Past Research

Most recently (2016-2020), I collaborated with Sari Pietikäinen (University of Jyväskylä) and Luke Cantarella (Pace University) on one node of a 4-year project, Cold Rush, investigating Arctic economies, including winter sports, mining, and tourism. Luke and I worked with Sari to create a lateral analysis process for re-examining her ethnographic data by co-designing an exhibition of speculative memorabilia. Creating an “alternative now” and an imagined past for a fake hockey team allowed us all to consider how calculation and speculation – methodical assessment as well as future-oriented guesswork – are embedded in the everyday work of hockey professionals and support staff in the Finnish hockey liiga. Familial and personal sacrifices are entangled with shifts in the global hockey market, giving rise to rhizomatic connections across this labor field in the form of irregular convergences of effort, identity, and affect.

Our work culminated in an installation at the University of Jyväskylä (which we replicated at the 2018 AAA meetings in San Jose with funding from the Society for Visual Anthropology), a website, a short reflection piece in the American Anthropologist, and and a forthcoming article that considers hockey work as an assemblage that produces forms of readiness (under review).

Luke, Sari, and I discuss our design process for this project here.

From 2003 – 2011, I conducted dissertation research in Port Said, Egypt on the use of legal fictions to reconfigure debt relations within and between families in this Mediterranean port city. I was the PI on NSF, Fulbright, and SSRC grants that funded the original research. In addition to the publication of articles in the Law, Culture, & Humanities Journal (2011) and in two edited volumes, Family Law in the Muslim Middle East (I.B. Tauris 2012), and Anthropology of the Middle East (IUP, 2013). My dissertation examined the everyday hermeneutics of legal obligations and rights by tracing the production, falsification, and circulation of commercial devices like contracts and promissory notes.

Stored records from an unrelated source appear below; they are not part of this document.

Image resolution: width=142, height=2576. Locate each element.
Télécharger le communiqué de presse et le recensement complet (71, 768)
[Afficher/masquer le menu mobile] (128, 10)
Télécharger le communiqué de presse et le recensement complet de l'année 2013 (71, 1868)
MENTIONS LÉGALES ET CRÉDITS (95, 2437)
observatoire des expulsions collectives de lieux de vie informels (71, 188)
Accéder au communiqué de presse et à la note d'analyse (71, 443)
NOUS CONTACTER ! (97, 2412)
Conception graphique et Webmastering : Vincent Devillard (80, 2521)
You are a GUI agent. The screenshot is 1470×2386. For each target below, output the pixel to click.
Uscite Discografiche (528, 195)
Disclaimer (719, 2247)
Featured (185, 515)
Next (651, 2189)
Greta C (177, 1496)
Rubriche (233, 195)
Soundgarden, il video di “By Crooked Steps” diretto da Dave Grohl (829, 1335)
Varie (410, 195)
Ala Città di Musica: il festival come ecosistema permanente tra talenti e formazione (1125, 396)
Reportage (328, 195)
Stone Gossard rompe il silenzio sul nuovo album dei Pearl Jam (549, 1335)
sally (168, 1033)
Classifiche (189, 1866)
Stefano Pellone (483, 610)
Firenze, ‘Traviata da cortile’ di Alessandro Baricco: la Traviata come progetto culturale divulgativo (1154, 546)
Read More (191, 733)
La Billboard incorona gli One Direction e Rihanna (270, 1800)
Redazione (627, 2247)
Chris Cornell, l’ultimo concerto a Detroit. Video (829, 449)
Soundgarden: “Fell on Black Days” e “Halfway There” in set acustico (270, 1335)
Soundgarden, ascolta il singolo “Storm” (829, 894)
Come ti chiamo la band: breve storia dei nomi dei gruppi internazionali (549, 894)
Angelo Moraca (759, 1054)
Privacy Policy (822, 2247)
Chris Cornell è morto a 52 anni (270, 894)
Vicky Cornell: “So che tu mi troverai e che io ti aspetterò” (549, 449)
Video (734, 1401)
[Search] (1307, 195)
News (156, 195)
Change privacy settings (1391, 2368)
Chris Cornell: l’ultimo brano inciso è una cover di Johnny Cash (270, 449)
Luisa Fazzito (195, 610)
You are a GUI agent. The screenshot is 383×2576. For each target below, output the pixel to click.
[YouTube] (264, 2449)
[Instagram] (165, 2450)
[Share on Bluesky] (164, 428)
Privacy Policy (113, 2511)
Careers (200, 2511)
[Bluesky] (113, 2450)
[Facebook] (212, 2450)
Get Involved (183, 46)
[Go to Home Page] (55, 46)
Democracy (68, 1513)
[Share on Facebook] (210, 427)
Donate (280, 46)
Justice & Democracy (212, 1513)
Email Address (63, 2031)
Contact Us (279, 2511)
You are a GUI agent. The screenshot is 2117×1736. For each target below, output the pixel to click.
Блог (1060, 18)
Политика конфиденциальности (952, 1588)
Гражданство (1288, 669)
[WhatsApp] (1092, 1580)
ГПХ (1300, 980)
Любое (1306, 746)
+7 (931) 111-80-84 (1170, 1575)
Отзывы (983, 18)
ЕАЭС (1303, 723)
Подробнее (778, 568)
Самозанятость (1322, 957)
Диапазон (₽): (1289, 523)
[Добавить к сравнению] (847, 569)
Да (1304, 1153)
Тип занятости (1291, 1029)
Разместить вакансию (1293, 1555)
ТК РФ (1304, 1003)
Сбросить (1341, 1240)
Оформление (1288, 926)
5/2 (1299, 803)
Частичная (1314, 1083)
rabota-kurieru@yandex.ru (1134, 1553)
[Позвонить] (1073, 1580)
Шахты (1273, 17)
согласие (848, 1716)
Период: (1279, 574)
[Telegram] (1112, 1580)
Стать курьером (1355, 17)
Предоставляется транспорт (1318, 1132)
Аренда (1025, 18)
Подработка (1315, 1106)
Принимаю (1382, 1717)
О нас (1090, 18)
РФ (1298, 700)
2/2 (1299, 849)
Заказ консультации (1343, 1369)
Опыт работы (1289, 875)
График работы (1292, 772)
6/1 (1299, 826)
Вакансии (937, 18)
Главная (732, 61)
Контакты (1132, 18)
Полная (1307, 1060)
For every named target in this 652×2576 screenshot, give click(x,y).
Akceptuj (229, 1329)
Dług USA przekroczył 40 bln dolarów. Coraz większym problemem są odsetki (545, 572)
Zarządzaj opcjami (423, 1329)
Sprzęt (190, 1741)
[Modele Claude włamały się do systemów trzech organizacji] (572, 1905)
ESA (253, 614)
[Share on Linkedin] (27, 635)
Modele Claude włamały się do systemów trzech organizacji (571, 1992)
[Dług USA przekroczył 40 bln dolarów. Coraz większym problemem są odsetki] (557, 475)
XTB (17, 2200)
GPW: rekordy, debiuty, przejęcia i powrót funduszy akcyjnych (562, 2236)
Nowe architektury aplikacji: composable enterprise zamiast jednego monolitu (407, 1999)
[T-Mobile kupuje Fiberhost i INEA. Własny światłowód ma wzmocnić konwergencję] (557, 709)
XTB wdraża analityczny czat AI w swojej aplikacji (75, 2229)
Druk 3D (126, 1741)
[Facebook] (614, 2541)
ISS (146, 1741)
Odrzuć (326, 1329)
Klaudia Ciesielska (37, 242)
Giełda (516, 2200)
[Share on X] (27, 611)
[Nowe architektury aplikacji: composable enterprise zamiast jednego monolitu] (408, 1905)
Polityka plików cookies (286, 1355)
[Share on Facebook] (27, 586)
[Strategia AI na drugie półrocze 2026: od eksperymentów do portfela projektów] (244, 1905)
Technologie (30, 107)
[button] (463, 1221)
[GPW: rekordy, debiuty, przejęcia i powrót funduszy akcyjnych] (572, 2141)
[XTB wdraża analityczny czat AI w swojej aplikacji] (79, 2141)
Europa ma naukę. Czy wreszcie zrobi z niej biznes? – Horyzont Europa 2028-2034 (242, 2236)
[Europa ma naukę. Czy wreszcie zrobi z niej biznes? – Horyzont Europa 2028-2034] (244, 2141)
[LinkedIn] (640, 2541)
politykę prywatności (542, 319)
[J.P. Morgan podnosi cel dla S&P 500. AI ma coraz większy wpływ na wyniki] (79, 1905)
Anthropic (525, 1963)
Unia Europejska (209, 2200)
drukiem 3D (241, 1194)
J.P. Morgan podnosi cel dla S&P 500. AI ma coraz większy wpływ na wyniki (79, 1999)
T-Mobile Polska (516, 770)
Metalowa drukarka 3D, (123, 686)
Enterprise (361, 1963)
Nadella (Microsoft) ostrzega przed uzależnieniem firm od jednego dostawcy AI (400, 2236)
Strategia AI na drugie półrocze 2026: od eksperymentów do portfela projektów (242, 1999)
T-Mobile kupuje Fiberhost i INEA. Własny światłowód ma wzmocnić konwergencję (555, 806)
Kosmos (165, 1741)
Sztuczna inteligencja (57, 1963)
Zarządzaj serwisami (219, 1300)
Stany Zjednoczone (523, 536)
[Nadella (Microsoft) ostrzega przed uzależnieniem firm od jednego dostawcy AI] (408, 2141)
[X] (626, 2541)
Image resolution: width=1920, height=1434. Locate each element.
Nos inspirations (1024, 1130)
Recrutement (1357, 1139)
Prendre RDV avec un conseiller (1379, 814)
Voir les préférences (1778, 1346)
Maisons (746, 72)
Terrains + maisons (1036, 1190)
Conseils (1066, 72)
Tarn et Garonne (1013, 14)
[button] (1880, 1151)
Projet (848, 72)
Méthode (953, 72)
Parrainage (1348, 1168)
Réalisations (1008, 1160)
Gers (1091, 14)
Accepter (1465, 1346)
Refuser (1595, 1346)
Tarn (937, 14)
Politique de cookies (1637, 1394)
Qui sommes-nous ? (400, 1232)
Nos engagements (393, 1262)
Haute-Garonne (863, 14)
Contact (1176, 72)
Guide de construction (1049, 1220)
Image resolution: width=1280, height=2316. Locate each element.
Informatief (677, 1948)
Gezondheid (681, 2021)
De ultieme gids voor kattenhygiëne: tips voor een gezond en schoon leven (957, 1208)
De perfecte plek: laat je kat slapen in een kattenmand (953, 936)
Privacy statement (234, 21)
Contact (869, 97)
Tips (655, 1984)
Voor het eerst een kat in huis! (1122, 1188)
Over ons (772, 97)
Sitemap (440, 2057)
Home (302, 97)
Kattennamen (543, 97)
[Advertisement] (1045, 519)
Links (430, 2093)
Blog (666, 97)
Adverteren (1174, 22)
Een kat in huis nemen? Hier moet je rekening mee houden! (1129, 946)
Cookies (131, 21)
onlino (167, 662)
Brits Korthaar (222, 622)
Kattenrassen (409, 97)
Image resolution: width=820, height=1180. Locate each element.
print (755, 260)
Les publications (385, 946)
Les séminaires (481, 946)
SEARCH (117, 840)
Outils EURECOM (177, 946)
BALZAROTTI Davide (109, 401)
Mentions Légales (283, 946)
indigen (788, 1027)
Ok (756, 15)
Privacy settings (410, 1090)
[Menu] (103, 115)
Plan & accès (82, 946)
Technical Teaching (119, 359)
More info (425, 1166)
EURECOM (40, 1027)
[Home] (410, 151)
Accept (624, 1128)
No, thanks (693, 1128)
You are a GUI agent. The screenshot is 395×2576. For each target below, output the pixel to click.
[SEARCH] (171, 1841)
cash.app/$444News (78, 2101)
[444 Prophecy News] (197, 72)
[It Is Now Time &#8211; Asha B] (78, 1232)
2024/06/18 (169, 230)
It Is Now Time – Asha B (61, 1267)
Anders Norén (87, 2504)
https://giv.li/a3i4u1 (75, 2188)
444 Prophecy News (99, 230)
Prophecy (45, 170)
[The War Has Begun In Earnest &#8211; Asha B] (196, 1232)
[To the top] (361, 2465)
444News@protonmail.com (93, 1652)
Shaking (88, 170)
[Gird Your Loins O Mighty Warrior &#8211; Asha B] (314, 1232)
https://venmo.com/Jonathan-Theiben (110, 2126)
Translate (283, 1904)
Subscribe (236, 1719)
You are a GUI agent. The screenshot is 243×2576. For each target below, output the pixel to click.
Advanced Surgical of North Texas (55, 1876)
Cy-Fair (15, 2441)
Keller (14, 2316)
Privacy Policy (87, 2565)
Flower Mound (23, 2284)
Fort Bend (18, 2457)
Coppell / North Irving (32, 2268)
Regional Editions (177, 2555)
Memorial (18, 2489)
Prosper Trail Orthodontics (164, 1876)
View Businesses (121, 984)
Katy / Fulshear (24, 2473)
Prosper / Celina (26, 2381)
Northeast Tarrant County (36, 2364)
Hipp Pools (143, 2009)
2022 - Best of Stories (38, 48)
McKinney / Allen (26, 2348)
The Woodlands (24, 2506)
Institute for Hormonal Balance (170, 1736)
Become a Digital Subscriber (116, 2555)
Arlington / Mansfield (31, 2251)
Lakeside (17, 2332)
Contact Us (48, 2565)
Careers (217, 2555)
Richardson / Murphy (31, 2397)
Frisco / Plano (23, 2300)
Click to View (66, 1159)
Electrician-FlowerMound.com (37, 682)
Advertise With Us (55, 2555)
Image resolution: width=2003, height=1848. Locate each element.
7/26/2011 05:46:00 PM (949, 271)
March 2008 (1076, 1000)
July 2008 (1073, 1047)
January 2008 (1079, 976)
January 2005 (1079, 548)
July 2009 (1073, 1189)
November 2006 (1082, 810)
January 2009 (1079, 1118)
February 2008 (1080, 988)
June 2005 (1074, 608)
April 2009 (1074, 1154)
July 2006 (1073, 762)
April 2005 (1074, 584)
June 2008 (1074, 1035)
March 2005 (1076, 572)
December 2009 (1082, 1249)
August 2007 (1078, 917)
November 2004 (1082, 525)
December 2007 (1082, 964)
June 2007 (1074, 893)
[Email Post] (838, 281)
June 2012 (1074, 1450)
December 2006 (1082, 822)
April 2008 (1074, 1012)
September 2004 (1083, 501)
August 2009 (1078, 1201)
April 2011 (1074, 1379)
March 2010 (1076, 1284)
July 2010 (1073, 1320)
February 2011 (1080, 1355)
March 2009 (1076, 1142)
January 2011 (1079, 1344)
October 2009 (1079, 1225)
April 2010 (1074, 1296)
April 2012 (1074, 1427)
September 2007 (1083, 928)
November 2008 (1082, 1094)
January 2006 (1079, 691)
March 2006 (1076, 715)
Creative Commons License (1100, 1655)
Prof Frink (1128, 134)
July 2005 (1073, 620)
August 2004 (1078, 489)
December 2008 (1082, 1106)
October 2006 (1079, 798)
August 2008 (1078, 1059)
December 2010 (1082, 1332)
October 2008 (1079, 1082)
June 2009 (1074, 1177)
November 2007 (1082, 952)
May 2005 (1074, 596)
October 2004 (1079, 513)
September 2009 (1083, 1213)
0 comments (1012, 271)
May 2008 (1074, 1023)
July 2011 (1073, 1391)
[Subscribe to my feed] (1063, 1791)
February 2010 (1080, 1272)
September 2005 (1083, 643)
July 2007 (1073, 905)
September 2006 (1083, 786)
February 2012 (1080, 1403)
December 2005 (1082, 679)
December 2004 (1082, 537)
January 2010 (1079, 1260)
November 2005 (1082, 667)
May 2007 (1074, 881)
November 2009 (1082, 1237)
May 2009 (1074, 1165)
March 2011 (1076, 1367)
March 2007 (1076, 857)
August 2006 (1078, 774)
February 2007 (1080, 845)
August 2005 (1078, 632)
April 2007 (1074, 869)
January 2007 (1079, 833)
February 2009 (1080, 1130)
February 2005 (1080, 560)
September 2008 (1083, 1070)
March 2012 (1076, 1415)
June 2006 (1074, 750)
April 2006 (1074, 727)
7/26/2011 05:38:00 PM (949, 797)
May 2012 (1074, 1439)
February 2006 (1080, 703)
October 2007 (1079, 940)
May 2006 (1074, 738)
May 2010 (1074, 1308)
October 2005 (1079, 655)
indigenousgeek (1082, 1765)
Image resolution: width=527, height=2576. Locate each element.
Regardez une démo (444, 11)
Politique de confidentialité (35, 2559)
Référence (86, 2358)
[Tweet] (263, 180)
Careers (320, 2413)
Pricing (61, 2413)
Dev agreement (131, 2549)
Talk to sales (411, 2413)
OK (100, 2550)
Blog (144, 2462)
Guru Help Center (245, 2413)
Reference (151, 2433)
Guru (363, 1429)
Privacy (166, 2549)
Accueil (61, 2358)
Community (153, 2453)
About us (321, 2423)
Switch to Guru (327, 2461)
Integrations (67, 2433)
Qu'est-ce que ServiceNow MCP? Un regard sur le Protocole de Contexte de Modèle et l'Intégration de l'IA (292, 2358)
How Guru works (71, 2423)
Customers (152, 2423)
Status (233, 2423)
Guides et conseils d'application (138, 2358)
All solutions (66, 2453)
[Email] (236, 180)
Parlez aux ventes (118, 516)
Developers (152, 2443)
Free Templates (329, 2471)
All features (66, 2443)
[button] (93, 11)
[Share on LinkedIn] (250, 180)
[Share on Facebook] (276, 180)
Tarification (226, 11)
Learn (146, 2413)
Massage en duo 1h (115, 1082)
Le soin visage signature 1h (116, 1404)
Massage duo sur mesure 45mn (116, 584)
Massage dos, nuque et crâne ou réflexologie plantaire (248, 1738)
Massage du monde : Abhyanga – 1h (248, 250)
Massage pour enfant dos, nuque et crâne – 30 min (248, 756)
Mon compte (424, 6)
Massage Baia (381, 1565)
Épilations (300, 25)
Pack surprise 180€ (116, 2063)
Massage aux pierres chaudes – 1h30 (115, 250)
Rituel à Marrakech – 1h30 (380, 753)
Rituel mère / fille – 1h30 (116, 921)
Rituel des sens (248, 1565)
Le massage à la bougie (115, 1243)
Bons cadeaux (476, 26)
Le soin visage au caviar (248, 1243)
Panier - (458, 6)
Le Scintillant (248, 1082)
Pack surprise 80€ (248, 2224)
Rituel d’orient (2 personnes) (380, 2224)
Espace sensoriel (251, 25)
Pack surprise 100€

In so doing, I contributed to debates about how forms of inequality are enacted and materialized through the technologies of law, and tested the limits of Latour’s argument that documents are social actants. At the same time, by analyzing how litigants work with lawyers to shift their debt obligations in and out of the courts, this research also spoke to questions of legal subjectivity in the Middle East; in the political context of Egypt, in which the rule of law has historically been undercut by courts that fail to deliver economic justice, my work revealed how citizens leverage the threat of law while simultaneously circumventing legal authority.